◆ Instructions to follow ◆
A word-for-word transcript of the closing lines is required: from the one with "Screen dimensions: 1363x452" through the final line of the data.

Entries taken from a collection
_ _ _ _ _ _ _

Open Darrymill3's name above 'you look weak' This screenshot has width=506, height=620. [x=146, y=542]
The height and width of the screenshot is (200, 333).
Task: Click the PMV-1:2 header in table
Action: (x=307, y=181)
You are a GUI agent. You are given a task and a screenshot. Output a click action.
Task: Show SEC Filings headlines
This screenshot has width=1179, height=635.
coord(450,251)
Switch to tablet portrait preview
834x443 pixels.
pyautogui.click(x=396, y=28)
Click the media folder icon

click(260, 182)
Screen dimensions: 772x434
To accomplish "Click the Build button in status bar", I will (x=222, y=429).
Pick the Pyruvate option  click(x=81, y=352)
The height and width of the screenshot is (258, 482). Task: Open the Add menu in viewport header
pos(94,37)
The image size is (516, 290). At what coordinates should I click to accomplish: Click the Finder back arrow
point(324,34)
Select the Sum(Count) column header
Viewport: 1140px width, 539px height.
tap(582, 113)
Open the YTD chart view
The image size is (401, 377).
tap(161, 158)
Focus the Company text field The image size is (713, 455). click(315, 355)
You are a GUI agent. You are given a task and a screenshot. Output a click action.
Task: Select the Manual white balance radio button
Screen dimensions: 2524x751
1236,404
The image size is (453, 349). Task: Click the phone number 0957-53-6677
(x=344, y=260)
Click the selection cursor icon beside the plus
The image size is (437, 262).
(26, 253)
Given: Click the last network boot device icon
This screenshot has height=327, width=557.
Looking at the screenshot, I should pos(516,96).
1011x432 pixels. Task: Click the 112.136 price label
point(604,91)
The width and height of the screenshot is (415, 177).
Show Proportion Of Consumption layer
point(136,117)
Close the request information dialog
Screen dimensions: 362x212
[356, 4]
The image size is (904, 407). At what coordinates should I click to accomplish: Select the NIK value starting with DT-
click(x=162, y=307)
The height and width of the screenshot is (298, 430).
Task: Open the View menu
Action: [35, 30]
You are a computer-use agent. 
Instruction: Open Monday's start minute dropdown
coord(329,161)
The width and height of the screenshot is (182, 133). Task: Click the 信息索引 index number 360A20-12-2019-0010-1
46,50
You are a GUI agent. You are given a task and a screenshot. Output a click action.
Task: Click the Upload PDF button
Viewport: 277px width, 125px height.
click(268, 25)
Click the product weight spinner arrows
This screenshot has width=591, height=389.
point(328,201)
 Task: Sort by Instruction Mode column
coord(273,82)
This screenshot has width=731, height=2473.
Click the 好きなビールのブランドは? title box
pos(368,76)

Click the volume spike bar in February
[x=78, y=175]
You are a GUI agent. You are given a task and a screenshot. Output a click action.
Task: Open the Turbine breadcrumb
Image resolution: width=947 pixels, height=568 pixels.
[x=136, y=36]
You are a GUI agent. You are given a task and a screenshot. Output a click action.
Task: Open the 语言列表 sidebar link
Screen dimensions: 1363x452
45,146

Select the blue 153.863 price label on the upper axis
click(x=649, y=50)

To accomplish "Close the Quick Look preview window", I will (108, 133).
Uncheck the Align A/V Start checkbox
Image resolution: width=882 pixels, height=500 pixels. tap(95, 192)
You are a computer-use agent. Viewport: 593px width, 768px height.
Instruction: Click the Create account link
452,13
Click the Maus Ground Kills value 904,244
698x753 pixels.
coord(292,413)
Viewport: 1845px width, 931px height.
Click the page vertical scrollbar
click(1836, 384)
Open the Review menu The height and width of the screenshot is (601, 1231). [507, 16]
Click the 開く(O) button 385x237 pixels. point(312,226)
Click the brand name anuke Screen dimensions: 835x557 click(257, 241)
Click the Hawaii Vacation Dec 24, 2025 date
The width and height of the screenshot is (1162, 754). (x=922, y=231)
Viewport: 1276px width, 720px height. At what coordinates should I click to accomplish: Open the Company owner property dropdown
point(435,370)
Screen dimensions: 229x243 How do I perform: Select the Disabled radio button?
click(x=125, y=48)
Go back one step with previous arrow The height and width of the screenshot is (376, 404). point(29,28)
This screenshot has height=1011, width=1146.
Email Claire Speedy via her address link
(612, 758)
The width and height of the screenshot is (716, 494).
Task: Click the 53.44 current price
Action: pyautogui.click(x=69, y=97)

_ _ _ _ _ _ _

◆ Response to this exercise ◆
Screen dimensions: 1363x452
45,146

Select the blue 153.863 price label on the upper axis
click(x=649, y=50)

To accomplish "Close the Quick Look preview window", I will (108, 133).
Uncheck the Align A/V Start checkbox
Image resolution: width=882 pixels, height=500 pixels. tap(95, 192)
You are a computer-use agent. Viewport: 593px width, 768px height.
Instruction: Click the Create account link
452,13
Click the Maus Ground Kills value 904,244
698x753 pixels.
coord(292,413)
Viewport: 1845px width, 931px height.
Click the page vertical scrollbar
click(1836, 384)
Open the Review menu The height and width of the screenshot is (601, 1231). [507, 16]
Click the 開く(O) button 385x237 pixels. point(312,226)
Click the brand name anuke Screen dimensions: 835x557 click(257, 241)
Click the Hawaii Vacation Dec 24, 2025 date
The width and height of the screenshot is (1162, 754). (x=922, y=231)
Viewport: 1276px width, 720px height. At what coordinates should I click to accomplish: Open the Company owner property dropdown
point(435,370)
Screen dimensions: 229x243 How do I perform: Select the Disabled radio button?
click(x=125, y=48)
Go back one step with previous arrow The height and width of the screenshot is (376, 404). point(29,28)
This screenshot has height=1011, width=1146.
Email Claire Speedy via her address link
(612, 758)
The width and height of the screenshot is (716, 494).
Task: Click the 53.44 current price
Action: pyautogui.click(x=69, y=97)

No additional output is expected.